18.104.22.168 Inferior orbitotomy
A temporary osteotomy of the infraorbital rim is used to expose tumors in the central and posterior thirds of the orbit caudal to the optic nerve. Above the infraorbital nerve, the bone can be mobilized. If a larger access route is needed, the infraorbital nerve, which runs directly through the operative area, must be completely freed from the mobilized segment ( Fig 3.3-5 ). If necessary in the case of tumor expansion far into the medial/caudal direction, an inferior orbitotomy can be combined with an extended superolateral orbitotomy.
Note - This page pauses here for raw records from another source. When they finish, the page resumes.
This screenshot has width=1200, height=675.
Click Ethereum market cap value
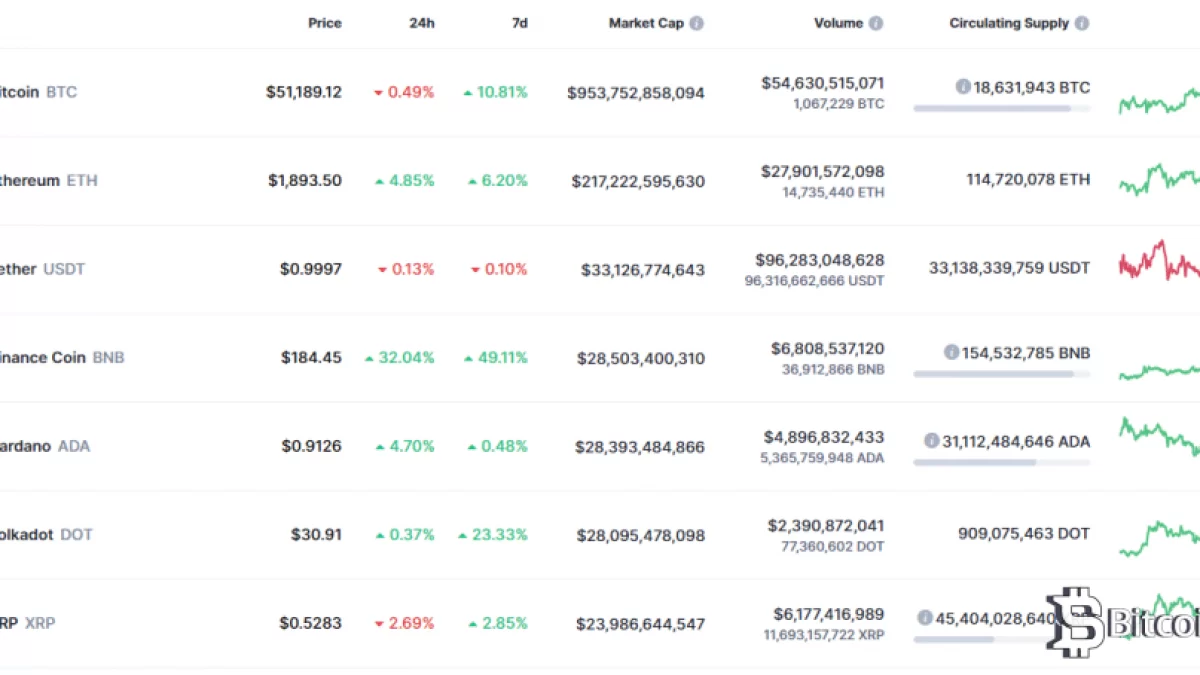638,181
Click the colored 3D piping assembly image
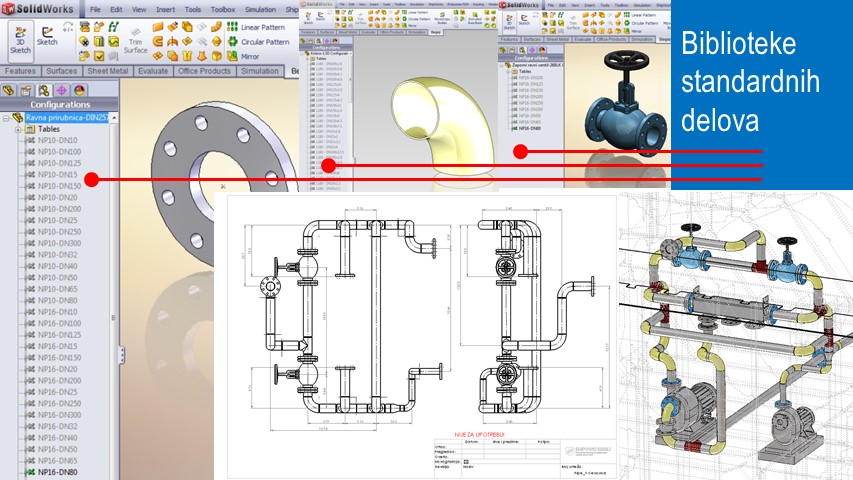This screenshot has width=853, height=480. click(735, 335)
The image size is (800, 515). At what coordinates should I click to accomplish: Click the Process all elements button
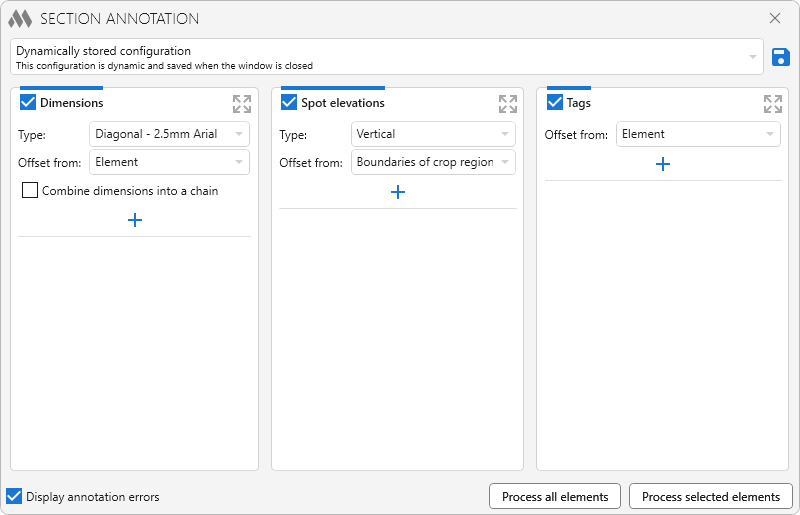(x=555, y=496)
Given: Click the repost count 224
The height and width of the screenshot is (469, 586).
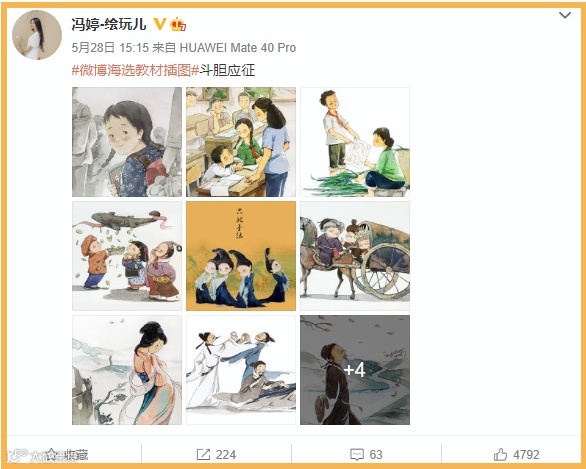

22.214.171.124 Medial orbitotomy
Medial orbitotomies are mostly carried out transnasally or transethmoidally. The operative technique corresponds to that of classic sinus surgery but is always osteoclastic and contains the risk of a postoperative enophthalmos. The indication is therefore present mostly in the case of endocrine orbitopathy, in which the existing exophthalmos should be corrected anyway. An alternative to the transnasal procedure is the transconjunctival/transcaruncular approach. It can be used provided there is strict protection of the nasolacrimal duct and the medial strip attachment ( Fig 3.3-6 ). In combination with a lateral canthotomy, the lower lid is rendered free moving by this access route, which is why the operative technique is often referred to as “swinging eyelid approach” [McCord, 1981; Paridaens et al, 2006]. The resection of the lamina papyracea and the removal of the ethmoid mucosa, while maintaining the nasal ethmoid bone wall, can clearly be carried out in this way in endocrine orbitopathy. The connecting line between the anterior and posterior ethmoidal vessels, which are both coagulated and sharply detached from one another, defines the cranial limit of the decompression. If dissection and resection cranial to this line is performed, there is a risk of injury to the fila olfactoria and for a cerebrospinal fluid leak. The posterior ethmoidal foramen is the anatomical landmark to determine the limit of dorsal resection. As a rule the decompression ends here, as the optic nerve will enter the optic foramen 5 mm behind this point.